Kansas football coach David Beaty, by making himself the team’s offensive coordinator this week, hoped to revive an offense that ranked last in the Big 12 in yards per play.
That didn’t happen in Saturday’s 48-16 loss at Texas Tech.
KU averaged just 4.4 yards against what was statistically one of the conference’s worst defenses. The Jayhawks’ first 10 drives resulted in just a total of three points, and those came when the team took over at the Texas Tech 2-yard line following a fumble recovery.
It won’t get easier next week, as KU prepares for TCU, which leads the league in both scoring and total defense.
Here are grades for all three units, a highlight from Saturday’s loss and a look ahead.
Play of the game
Ball-hawking Defense: KU’s defense had a great start, as late in the first quarter, cornerback Corione Harris stripped Texas Tech receiver Zach Austin, with safety Hasan Defense recovering and advancing to the Texas Tech 2. The Jayhawks offense failed to fully capitalize, though, going backward 1 yard in three plays before settling for a Gabriel Rui 20-yard field goal.
Offense: F. Take away an 88-yard touchdown drive in garbage time, and KU gained a measly 3.5 yards per play. The Jayhawks also were miserable in the red zone, with a Pooka Williams fumble inside the 5 and a Peyton Bender interception in the end zone costing the team two chances to score. KU started the game 0 for 8 on third downs — a Beaty emphasis coming into the week — and Bender’s 18-for-41, 221-yard passing line is especially disappointing given the team’s offense is based on simple throws.

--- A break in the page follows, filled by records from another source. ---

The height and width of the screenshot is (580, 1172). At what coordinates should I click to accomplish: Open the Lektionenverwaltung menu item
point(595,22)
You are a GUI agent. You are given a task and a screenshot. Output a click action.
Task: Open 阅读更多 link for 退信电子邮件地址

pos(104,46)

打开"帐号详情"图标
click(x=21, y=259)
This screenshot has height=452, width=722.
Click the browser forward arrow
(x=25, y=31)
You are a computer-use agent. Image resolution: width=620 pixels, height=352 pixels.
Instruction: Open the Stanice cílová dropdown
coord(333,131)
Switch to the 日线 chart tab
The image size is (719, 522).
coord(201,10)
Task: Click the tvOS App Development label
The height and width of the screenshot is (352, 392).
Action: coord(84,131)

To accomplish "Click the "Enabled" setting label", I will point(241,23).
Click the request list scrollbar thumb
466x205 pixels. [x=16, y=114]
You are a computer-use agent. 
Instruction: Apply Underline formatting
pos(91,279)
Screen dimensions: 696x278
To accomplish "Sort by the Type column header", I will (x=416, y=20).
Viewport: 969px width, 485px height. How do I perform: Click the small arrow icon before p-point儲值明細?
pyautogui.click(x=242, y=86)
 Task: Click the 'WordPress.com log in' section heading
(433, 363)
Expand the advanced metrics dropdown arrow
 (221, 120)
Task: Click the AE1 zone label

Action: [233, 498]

Receivers Daylon Charlot and Steven Sims making a pair of highlight-reel catches were about the only positives to take away from this one.
Defense: C. KU’s defense, on a down-to-down basis, wasn’t the best it has been this year. Much like the previous effort against West Virginia, though, the unit made up for it some with big plays. The Jayhawks, who led the nation with a plus-13 turnover margin coming in, added three more takeaways Saturday, with all of them putting the offense in plus territory. It has to be frustrating, time and again, to see those opportunities wasted. Texas Tech averaged a healthy 6.6 yards per play and found too many openings in the passing game. Still, KU’s defense deserved much better.
Special teams: D. Honestly, special teams wasn’t much of a factor in Saturday’s result. KU’s kickoff coverage let De’Quan Bowman break free for a long return early in the fourth quarter, which led to a short touchdown drive. Kyle Thompson’s punting was fine, while Rui was perfect on two kicks.
KU will play host to TCU at 2 p.m. on Oct. 27.
The Horned Frogs held KU to 21 yards in last season’s 43-0 victory in Fort Worth, Texas. That offensive output was the lowest mark by an FBS team since at least 1997.